Cash flows provided by (used in):
Operating activities                            $       12,507      $     13,178
Investing activities                                  (301,087 )         (22,476 )
Financing activities                                    79,711            18,039
Net increase (decrease) in cash and cash
equivalents                                     $     (208,869 )    $      

8,741

(a) Prior period financial information has been retrospectively adjusted for the Acquisitions.



Operating Activities
Our operations generated $12.5 million in cash for the first three months of
2015 compared to $13.2 million for the first three months of 2014. The decline
in cash flows from operating activities was attributable primarily to an
increase in cash used for working capital, which was partially offset by an
increase in net income. Changes in cash provided by or used for working capital
during the first three months of 2015 and 2014 are shown in Note 11 of Condensed
Notes to Consolidated Financial Statements. The increase in net income is
discussed above under "RESULTS OF OPERATIONS."

=== Problems to solve ===
1 - Write out the cash flow passage word for word, from "Cash flows provided" through "for the Acquisitions.".
2 - According to the cash flow passage, what mainly caused the drop in cash from operating activities?
3 - Pick up the cash flow passage after its last sentence and keep it going.
The lines after this cash flow passage are separate material.

=== Recorded information ===
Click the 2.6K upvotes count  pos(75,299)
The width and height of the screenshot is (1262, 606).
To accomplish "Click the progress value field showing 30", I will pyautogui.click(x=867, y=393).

=== Responses in order ===
1 -
Cash flows provided by (used in):
Operating activities                            $       12,507      $     13,178
Investing activities                                  (301,087 )         (22,476 )
Financing activities                                    79,711            18,039
Net increase (decrease) in cash and cash
equivalents                                     $     (208,869 )    $      

8,741

(a) Prior period financial information has been retrospectively adjusted for the Acquisitions.

2 - An increase in cash used for working capital, partly offset by an increase in net income.

3 -
Investing Activities
Cash used for investing activities for the first three months of 2015 was
primarily impacted by the Houston and St. Charles Terminal Acquisition effective
March 1, 2015. In connection with the Houston and St. Charles Terminal
Acquisition, we paid $571.2 million in cash to Valero, and of this amount
$296.1 million represented Valero's carrying value in the net assets transferred
to us, which was reflected as an investing activity. The remaining cash paid of
$275.1 million represented the excess purchase price paid over the carrying
value, which was reflected as a financing activity as described below. In
addition, we had capital expenditures of $5.0 million and $22.5 million during
the three months ended March 31, 2015 and 2014, respectively. See "Capital
Expenditures" below for a discussion of the various maintenance and expansion
projects.
Financing Activities
Cash provided by financing activities for the first three months of 2015
consisted primarily of the $200.0 million of borrowings under the Revolver and
$160.0 million of proceeds from the Loan Agreement in connection with the
Houston and St. Charles Terminal Acquisition. These cash inflows were offset by
the $275.1 million of excess purchase price paid over the carrying value for the
Houston and St. Charles Terminal Acquisition as described above under "Investing
Activities," and we paid $15.8 million in cash distributions to limited partners
and our general partner. Further, we reflected a net transfer from Valero of
$10.9 million related to the cash flows for the first two months of the year
associated with the assets acquired on March 1, 2015 in connection with the
Houston and St. Charles Terminal Acquisition.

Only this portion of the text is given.